By 10 p.m. EDT, several major networks called the House for Democrats. At the same time, the nets said Republicans would hang onto control of the Senate. But it’s the House loss that will define the next two years of Trump’s presidency: If Democrats make Rep. Nancy Pelosi Speaker of the House and install Trump haters into leadership positions, Trump faces a very unpleasant end to his first term, filled with investigations and gridlock and endless partisan sniping.
In the end, exit polls showed voters made Trump a major factor in their decisions. “Nearly two-thirds of those voters said Mr. Trump was a factor. One quarter of those casting a House ballot said they did so in part to support him. Four in 10 said they cast a vote to oppose him. Only one-third said he played no role in their voting,” CBS News reported.
The booming economy, which Trump was counting on to shore up his party, didn’t play as big a role as he’d hoped.
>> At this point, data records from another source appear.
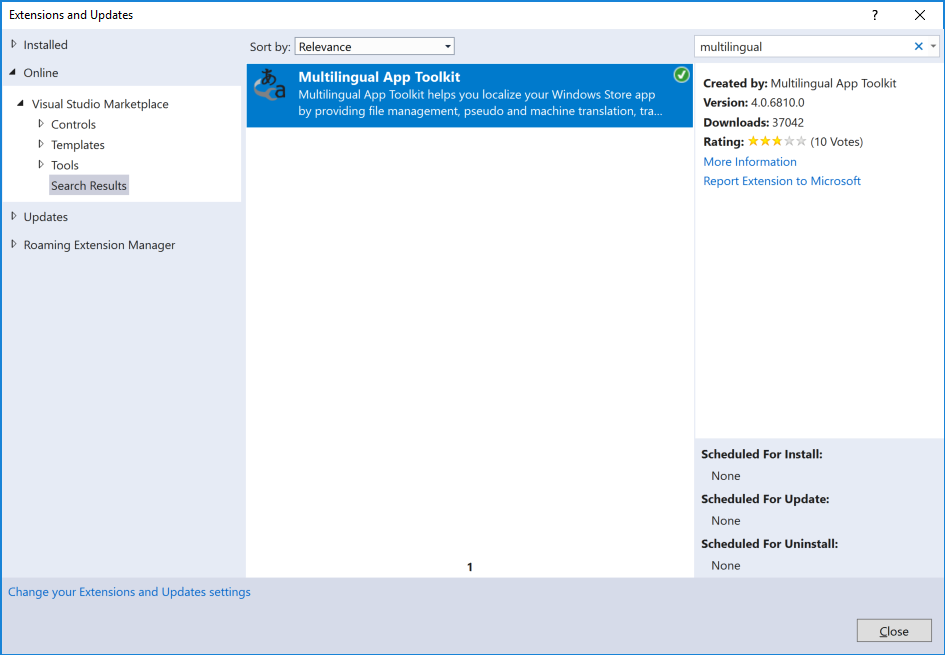Image resolution: width=945 pixels, height=655 pixels.
Task: Click Report Extension to Microsoft link
Action: point(782,181)
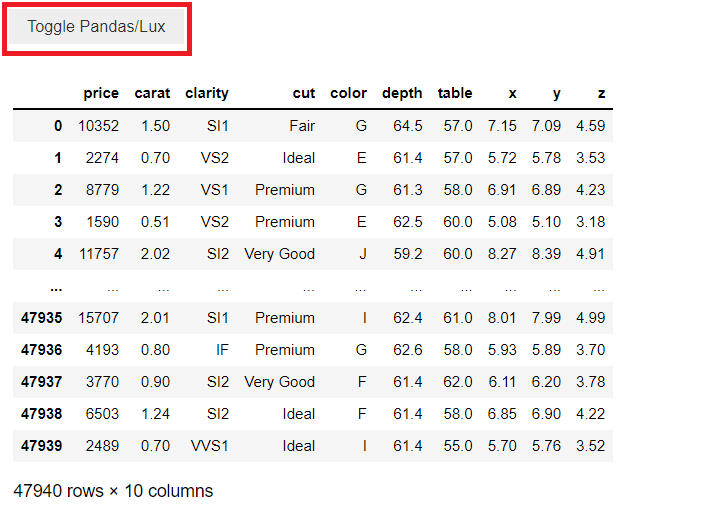The height and width of the screenshot is (513, 720).
Task: Select the carat column header
Action: [x=152, y=93]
In a big change from previous midterms, just 1 in 5 voters said the economy was the most important issue in the election this year — even though Trump sought to make that the center point of his effort to push Republicans.
The Associated Press reported that nearly 40% of voters cast their ballots to express opposition to the president, according to a national survey of more than 115,000 voters.
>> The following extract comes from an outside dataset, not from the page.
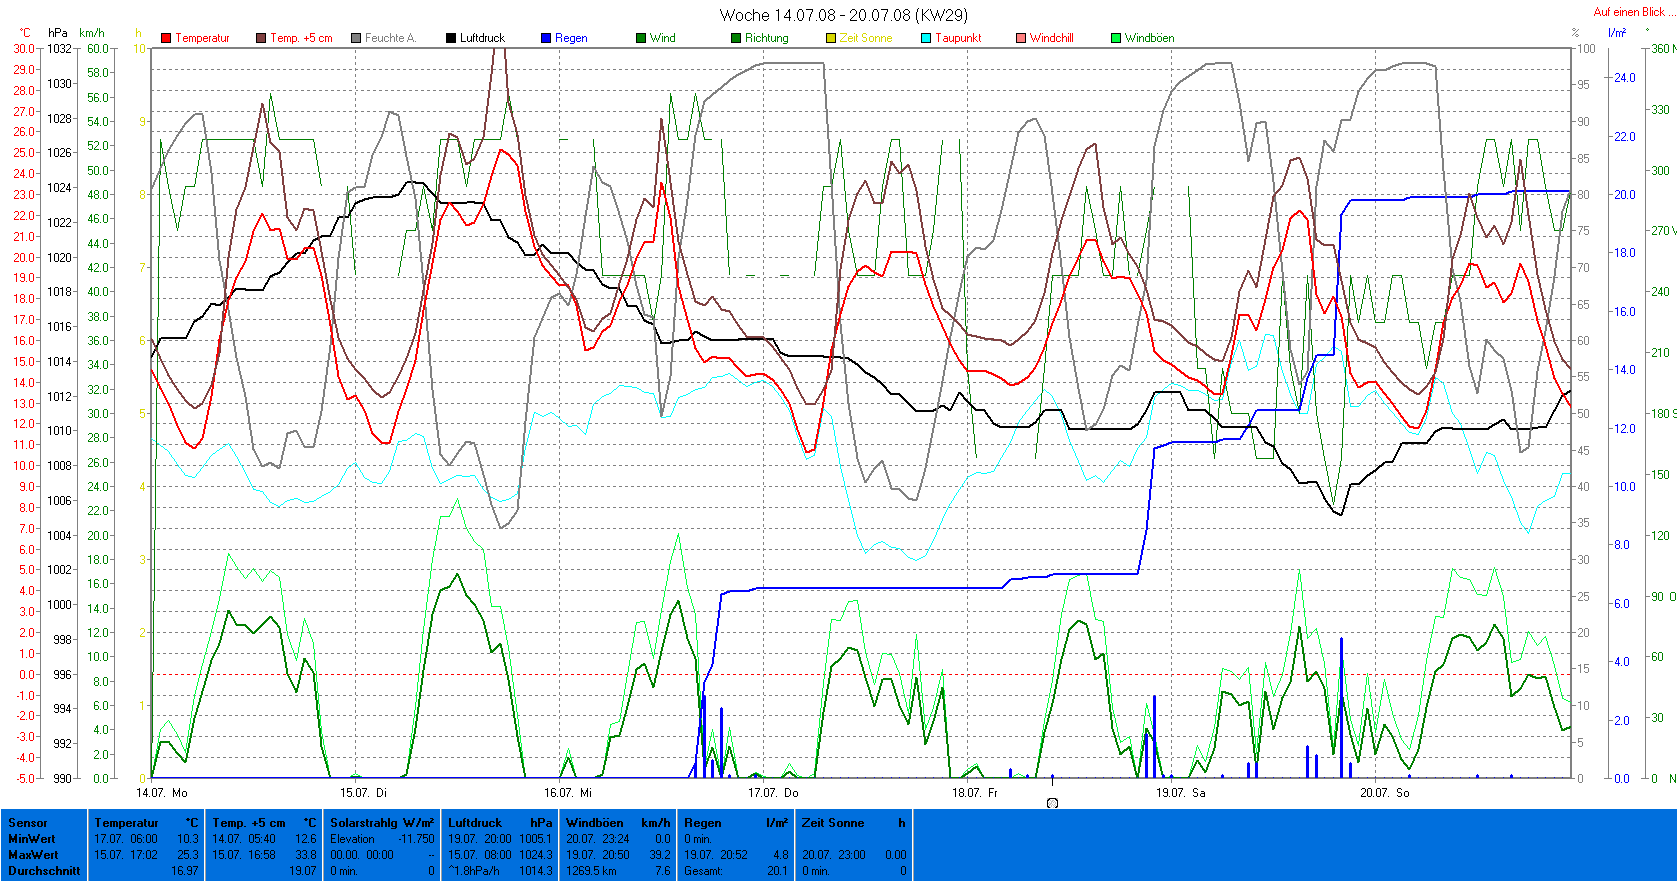Screen dimensions: 1677x881
Task: Click the Sensor column header in table
Action: tap(28, 823)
Opposition to Trump proved to be more a motivating factor for Democrats than support for the president a factor for Republicans. Still, Republican voters tended to be overwhelmingly supportive of the president.
More voters disapproved of Trump’s job performance than approved — a finding that is largely consistent with recent polling.
While the loss of House seats for Trump’s administration is pretty bad, it’s still better than when President Obama lost the House back in 2010. Obama lost 63 House seats right after the Affordable Care Act was passed.
CBS News pinned the loss on President Obama, with the point being that whenever a president loses part of Congress, or the whole thing, the blame is always laid on the president.
The question we need to ask is whether that assumption is right. It’s hard to argue that Trump’s often divisive, sometimes seemingly childish rhetoric is off putting for a lot of folks, Republicans included. Could that have played a significant role in mobilizing liberals to come out and vote in larger numbers?
It’s a real possibility. Most of the time, when you hear complaints about President Trump, it goes back to things he’s said or something he’s done in his past, which just goes to show, if you have any sort of interest in politics, even just a little teeny, tiny bit, you need to be extraordinarily careful with your behavior and the things you say. They could come back to haunt you later.